Diabetes

Diabetes mellitus type 1 

Diabetes mellitus type 1 (also known as type 1 diabetes) is a form of diabetes mellitus in which not enough insulin is produced. The lack of insulin results in high blood sugar levels. The classical symptoms are frequent urination, increased thirst, increased hunger, and weight loss.  Additional symptoms may include blurry vision, feeling tired, and poor healing. Symptoms typically develop over a short period of time.

The cause of type 1 diabetes is unknown. It however is believed to involve a combination of genetic and environmental factors.  Risk factors include having a family member with the condition. The underlying mechanism involves an autoimmune destruction of the insulin-producing beta cells in the pancreas.  Diabetes is diagnosed by tests the level of sugar or A1C in the blood. Type 1 diabetes may be distinguished from type 2 by autoantibody testing.

There is no way to prevent type 1 diabetes. Treatment with insulin is typically required for survival. Insulin therapy is usually given by injection just under the skin but can also be delivered by an insulin pump. A diabetic diet and exercise are an important part of management. Untreated, diabetes can cause many complications. Complications of relatively rapid onset include diabetic ketoacidosis and nonketotic hyperosmolar coma. Long-term complications include heart disease, stroke, kidney failure, foot ulcers and damage to the eyes. Furthermore, complications may arise from low blood sugar caused by excessive insulin treatment.

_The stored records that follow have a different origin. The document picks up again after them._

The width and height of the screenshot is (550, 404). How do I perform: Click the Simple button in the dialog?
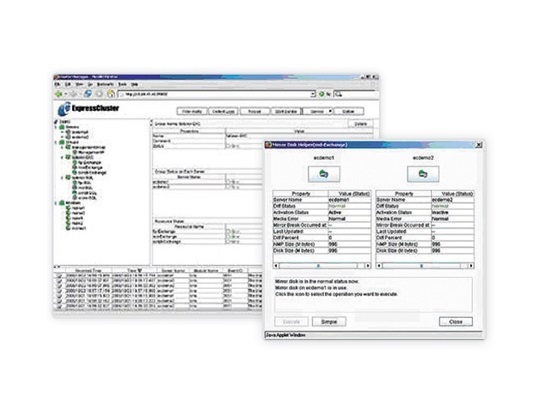[329, 322]
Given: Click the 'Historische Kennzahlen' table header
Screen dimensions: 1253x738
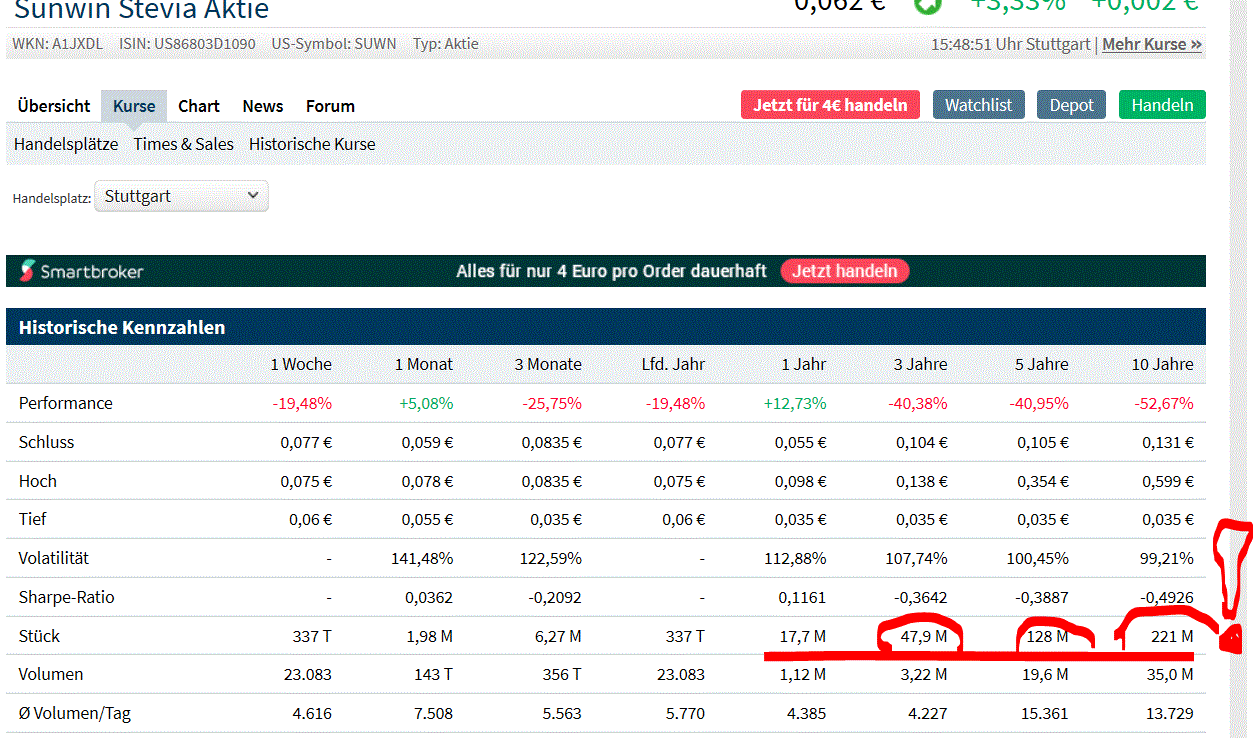Looking at the screenshot, I should pos(122,327).
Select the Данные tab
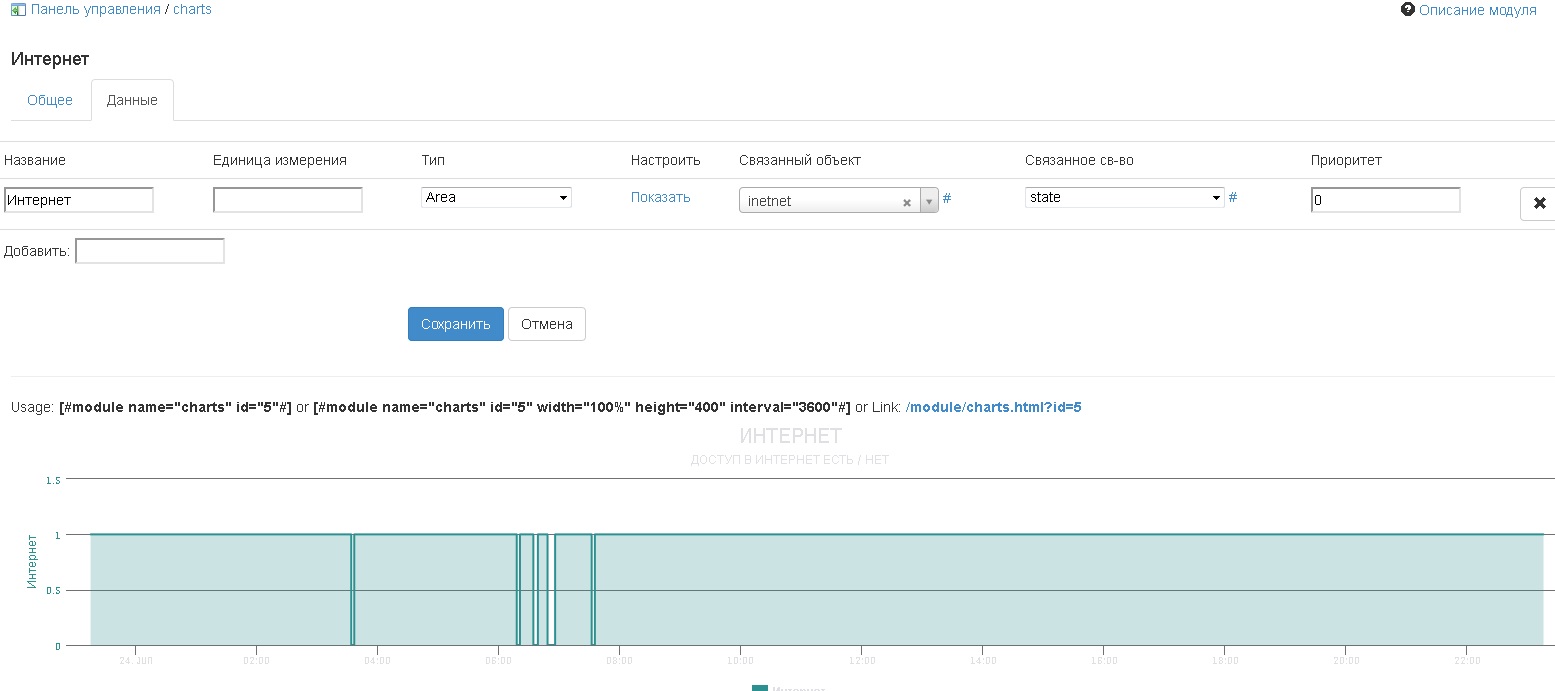 point(132,100)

Type 1 diabetes makes up an estimated 5–10% of all diabetes cases. The number of people affected globally is unknown, although it is estimated that about 80,000 children develop the disease each year. Within the United States the number of people affected is estimated at one to three million. Rates of disease vary widely with approximately 1 new case per 100,000 per year in East Asia and Latin America and around 30 new cases per 100,000 per year in Scandinavia and Kuwait. It typically begins in child and young adults.